- [Work item]
For the entries below, report every line that includes the word "agent".

===== Working data

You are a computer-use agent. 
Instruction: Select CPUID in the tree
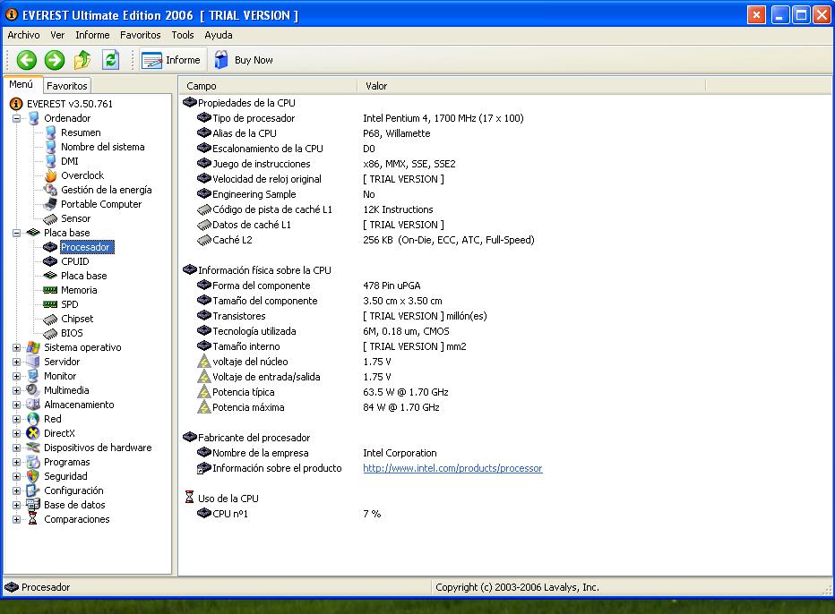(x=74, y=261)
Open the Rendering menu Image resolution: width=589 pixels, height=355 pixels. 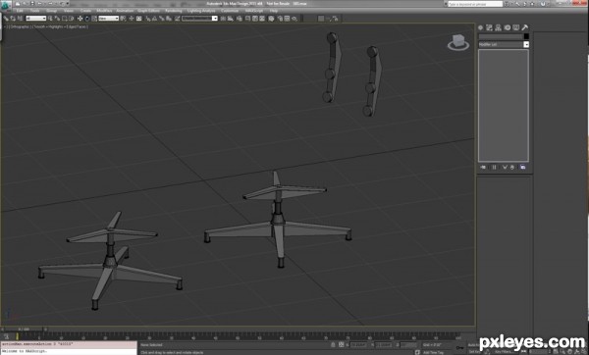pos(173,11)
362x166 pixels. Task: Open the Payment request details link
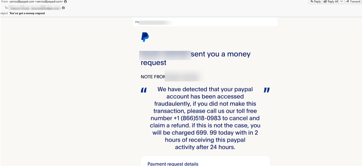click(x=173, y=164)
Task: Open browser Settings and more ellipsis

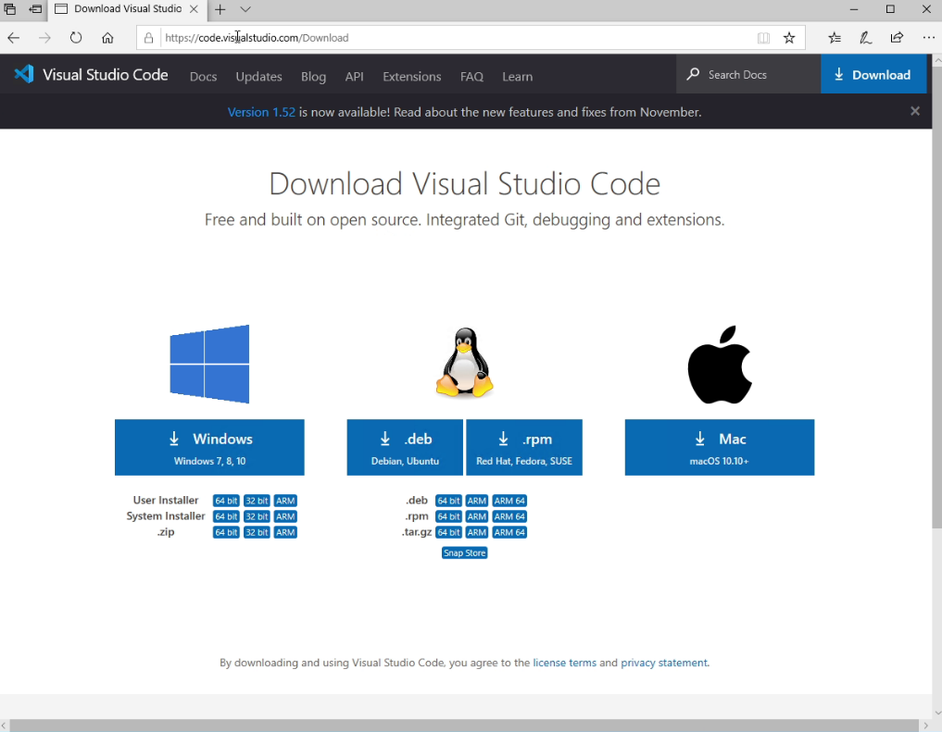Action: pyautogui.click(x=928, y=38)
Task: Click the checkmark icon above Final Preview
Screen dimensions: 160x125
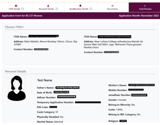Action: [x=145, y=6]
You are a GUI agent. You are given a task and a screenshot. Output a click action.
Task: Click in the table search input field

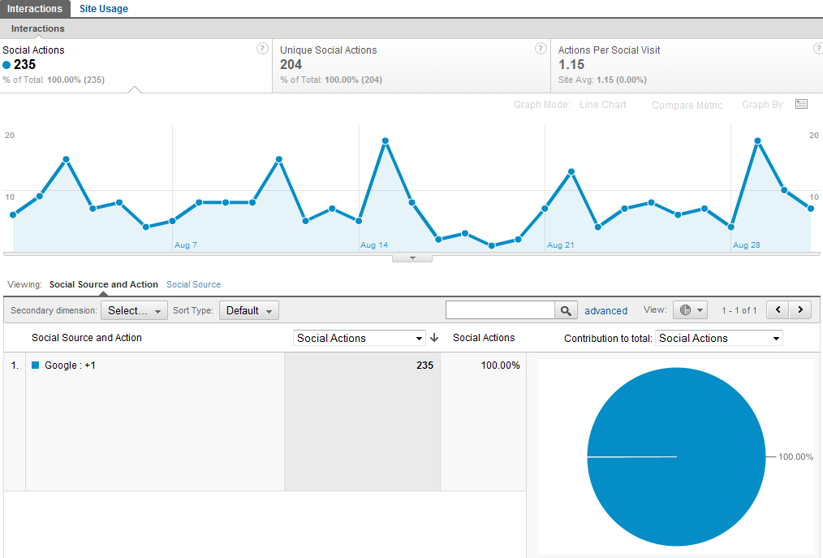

==========
===== Working data

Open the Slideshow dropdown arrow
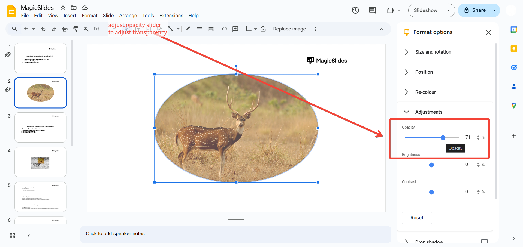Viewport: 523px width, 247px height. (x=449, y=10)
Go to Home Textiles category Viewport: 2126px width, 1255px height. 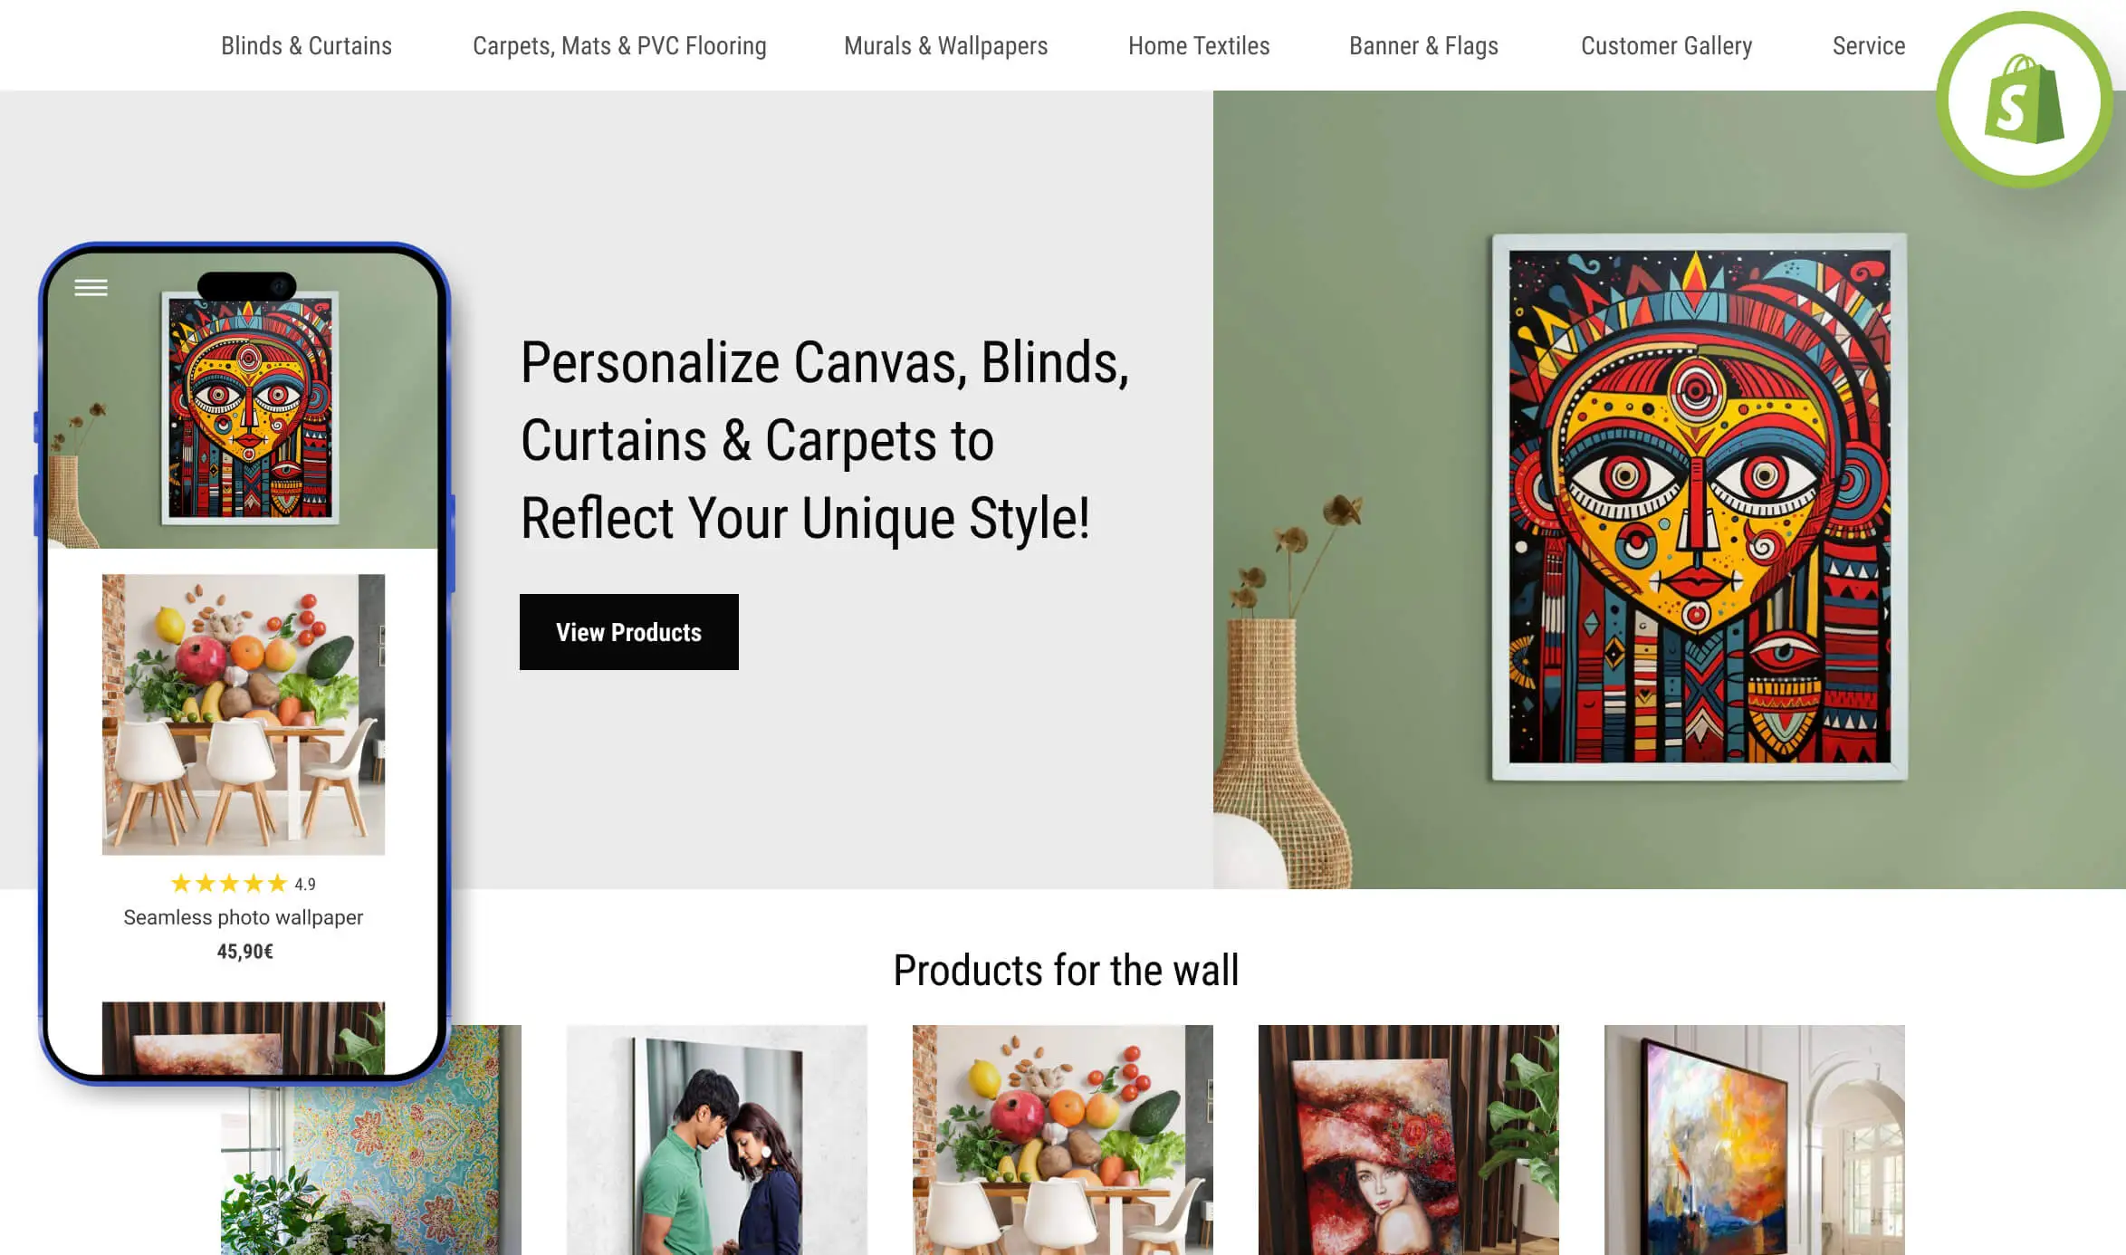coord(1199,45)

==========

- [Response area]
You are a computer-use agent. 
You are a GUI agent. You are given a task and a screenshot. Output a click action.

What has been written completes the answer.